Where I Used to Think Babies Came From

Like most people, when I was little I had no idea where babies came from. The question never concerned me much because, as an only child, I didn't come into contact with a whole lot of babies. My mom decided that churning out one crying meat lump was more than enough for her and never had a kid afterwards, so I didn't have any siblings whose origins I could ponder. That being said, I did devote some time to considering one of life's baser questions, and the theories I came up with were pretty solid (at least until they tried educating my 5th grade class about sex, and shattered my sanity by explaining, in gruesomely intimate detail, where babies actually come from). The theory had two slight variations.

Theory 1: Baby Trees

I was thoroughly convinced that babies grew on trees. Generally, babies only have hair on the top of their heads, and I reasoned that it was because this was the remains of their stems, which was very similar in construction to an apple stem. Somewhere in the middle of nowhere, I thought there was a baby farm. Little baby buds sprouted on tree stems, slowly growing until the baby became too fat and it fell to the ground. Migrant workers would presumably pick the babies before they fell, gathering them in bushels and sending them to be cleaned and sanitized before they were shipped out to the masses via delivery trucks. I think at this age, I was confusing babies with human trafficking. 

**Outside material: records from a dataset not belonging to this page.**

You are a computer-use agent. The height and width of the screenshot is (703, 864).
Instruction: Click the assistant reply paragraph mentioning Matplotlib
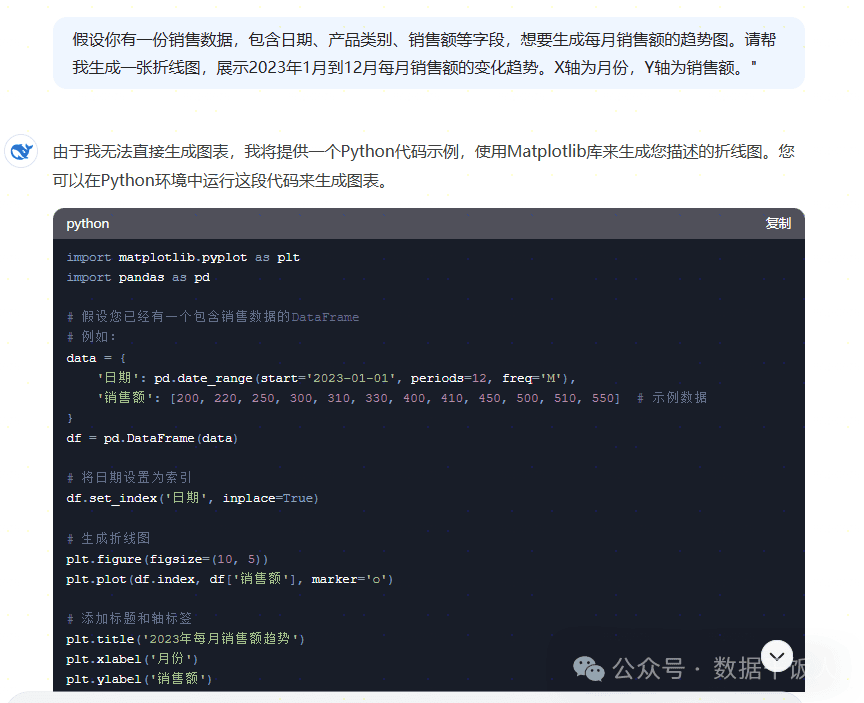(423, 166)
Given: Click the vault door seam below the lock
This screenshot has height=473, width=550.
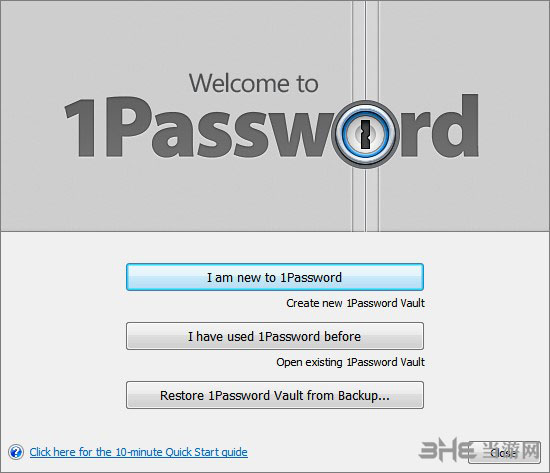Looking at the screenshot, I should [x=365, y=200].
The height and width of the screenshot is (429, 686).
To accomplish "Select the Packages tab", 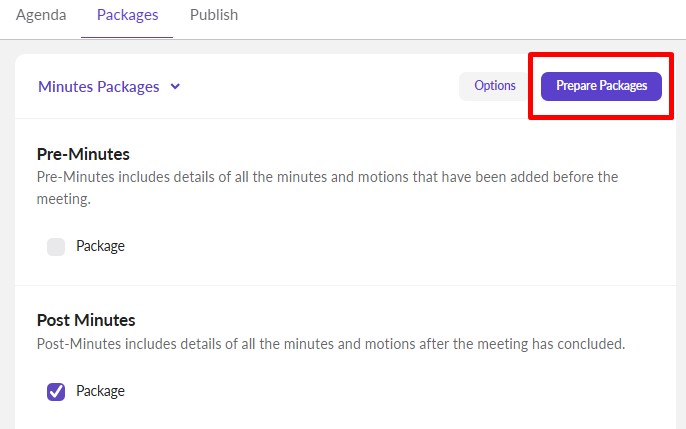I will tap(127, 15).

There also could have been baby vineyards. I liked to keep it open to interpretation.

Theory 2: Potato Babies

Very similar to the first theory, except that babies grew out of the ground instead of from a tree. Much like the leafy bits on a carrot, the babies' hair grew out for...well, I never really figured that out. Come to think of it, I still don't know why carrots have leafy tops. 


?

Anyway. Much like carrots, the farm hands would grip the babies' hair and use it to yank them out of the dirt, once again gathering them in bushels or baskets and sending them off for cleaning. 

The end.


Aww, he's got his mother's malformed noodle arms!